Here is an ongoing dialogue.

One firmly in line with art history. Artists painting over the art of other artists — in protest or commentary, usually to create a new piece of art — is far from unheard of. Most famously, Robert Rauschenberg erased some of his own drawings only to decide that something was missing from the act. So he asked Willem de Kooning to lend him a new work that had been finished. This was in the early 1950s when de Kooning was making his greatest pieces, and yet de Kooning agreed and gave Rauschenberg a drawing so dense de Kooning doubted Rauschenberg could erase the whole thing. But he did, and “Erased de Kooning Drawing” stands now as one of Rauschenberg’s best-known works. The wealth of examples is bottomless. A few years ago a cultural heritage scientist at Northwestern University proved Picasso’s 1902 oil painting “The Crouching Beggar” was not only painted over another Spanish artist’s work but had incorporated parts of it.

Of course, it’s understandable why MINIMAL — itself a design company full of artists — wouldn’t want its very facade covered in a billboard of Kanye. Just as it would be understandable for street artists who find themselves alongside Devins’ Kanye to have second thoughts. Irony of ironies, Devins’ Kanye stands alongside the familiar street art of Rich Alapack, known for his simple declarative rainbow message of solidarity: “WE ALL LIVE HERE.”

Alapack, who lives in Fulton Market and passes these walls daily, started his “WE ALL LIVE HERE” campaign in 2015, partnering with Chicago schools and libraries to spread a gentle note of unity through public art. That message is now ubiquitous across the city, found on walls in hundreds of places. He calls Devins a talented painter but was not thrilled his Kanye went up alongside a “WE ALL LIVE HERE.” Alapack said: “Part of what ‘WE ALL LIVE HERE’ means is different people and different ideas exist and are allowed to exist, and sometimes things happen that are not what we agree with but we allow it. That said, when (Kanye) crossed into hate speech, it’s no longer free speech.”

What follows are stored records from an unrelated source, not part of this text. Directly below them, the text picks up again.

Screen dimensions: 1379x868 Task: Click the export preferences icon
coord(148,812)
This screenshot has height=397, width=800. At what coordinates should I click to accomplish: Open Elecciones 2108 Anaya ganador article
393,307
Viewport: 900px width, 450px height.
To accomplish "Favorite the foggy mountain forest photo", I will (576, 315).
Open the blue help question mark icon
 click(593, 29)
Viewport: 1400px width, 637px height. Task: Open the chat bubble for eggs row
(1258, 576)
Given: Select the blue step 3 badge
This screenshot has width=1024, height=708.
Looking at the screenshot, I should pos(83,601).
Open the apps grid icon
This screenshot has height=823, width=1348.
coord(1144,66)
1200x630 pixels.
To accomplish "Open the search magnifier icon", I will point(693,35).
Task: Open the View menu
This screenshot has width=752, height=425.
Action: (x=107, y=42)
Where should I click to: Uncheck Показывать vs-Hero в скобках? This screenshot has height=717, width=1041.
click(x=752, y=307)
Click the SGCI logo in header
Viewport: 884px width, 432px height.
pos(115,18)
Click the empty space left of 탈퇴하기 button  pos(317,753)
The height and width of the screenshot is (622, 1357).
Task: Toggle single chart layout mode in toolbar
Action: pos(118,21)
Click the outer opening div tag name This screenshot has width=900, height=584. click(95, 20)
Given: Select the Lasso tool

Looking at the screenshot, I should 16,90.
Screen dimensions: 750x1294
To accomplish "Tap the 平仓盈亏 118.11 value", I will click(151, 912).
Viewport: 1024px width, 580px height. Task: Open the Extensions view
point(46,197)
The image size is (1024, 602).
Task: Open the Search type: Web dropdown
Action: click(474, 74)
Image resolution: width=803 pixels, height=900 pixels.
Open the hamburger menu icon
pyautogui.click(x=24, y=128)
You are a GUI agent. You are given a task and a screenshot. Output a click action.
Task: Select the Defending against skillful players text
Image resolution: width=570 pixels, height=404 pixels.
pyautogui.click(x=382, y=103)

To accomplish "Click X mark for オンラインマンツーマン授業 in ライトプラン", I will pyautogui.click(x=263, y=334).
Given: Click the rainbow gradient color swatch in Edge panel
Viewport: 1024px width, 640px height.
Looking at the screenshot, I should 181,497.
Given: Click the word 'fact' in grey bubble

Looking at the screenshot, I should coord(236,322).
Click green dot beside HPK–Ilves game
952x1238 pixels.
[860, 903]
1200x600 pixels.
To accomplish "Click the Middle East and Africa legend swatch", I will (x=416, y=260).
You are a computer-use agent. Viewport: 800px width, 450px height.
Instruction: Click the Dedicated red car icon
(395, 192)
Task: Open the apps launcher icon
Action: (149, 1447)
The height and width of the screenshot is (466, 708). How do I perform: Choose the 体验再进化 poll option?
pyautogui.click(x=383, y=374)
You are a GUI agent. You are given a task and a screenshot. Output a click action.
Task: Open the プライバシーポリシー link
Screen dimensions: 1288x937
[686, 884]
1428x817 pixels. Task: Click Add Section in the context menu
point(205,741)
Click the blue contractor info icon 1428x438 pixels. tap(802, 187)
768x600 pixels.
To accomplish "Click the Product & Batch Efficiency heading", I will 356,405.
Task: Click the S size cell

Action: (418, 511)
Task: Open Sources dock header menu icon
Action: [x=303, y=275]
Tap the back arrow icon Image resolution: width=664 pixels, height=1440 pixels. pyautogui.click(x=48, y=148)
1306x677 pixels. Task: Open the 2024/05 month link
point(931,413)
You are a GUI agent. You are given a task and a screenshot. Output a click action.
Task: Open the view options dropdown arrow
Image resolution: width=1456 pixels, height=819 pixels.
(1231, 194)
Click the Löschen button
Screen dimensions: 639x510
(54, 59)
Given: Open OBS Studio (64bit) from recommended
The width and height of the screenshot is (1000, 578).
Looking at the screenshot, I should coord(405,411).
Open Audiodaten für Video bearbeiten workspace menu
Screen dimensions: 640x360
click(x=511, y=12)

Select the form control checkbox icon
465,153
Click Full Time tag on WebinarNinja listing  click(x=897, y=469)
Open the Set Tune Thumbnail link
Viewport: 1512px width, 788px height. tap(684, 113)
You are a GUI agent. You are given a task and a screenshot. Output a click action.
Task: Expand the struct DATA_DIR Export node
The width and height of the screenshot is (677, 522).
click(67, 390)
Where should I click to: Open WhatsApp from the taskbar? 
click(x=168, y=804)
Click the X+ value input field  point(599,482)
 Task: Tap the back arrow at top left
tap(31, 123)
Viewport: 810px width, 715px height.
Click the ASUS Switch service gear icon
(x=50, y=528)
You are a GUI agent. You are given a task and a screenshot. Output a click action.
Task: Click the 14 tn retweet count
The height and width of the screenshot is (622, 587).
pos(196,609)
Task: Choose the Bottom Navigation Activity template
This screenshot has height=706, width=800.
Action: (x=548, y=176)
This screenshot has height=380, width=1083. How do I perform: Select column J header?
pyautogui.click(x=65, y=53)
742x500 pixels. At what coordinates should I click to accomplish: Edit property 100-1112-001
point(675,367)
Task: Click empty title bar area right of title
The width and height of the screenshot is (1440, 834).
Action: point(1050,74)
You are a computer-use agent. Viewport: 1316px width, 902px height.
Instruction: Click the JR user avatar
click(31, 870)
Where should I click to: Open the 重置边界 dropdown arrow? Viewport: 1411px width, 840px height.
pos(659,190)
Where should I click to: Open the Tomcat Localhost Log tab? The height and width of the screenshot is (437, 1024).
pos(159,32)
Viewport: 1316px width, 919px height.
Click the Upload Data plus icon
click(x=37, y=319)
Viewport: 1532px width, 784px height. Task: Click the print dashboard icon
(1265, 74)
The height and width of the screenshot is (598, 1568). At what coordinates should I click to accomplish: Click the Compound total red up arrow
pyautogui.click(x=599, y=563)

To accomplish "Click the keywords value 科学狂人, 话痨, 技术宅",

He expects the wall, and building, to be demolished.

Still, right now, however informally, the results are richer than they were a month ago, when all we had was a couple of celebrity likenesses splashed across Fulton Market.

As I stood in front of the Lake Street mural, a guy in a Blackhawks sweatshirt snapped a picture of the Kanye silhouette with his phone; this was before it was tagged. He said he understood why the building owners would be upset and not want to look at this every day, “but it’s like you can’t say anything anymore. I hate that this is happening but I feel there’s truth behind what Kanye says. It’s all crashing down, but the guy’s always said outrageous things. I heard he was going to start his own city. Which sounds like Kanye.”

As he continued, I felt someone behind me.

I turned. It was another guy photographing the silhouette. He asked me if I was the artist who erased Kanye. I said I was not. He said, “Oh — because I was going to thank you.”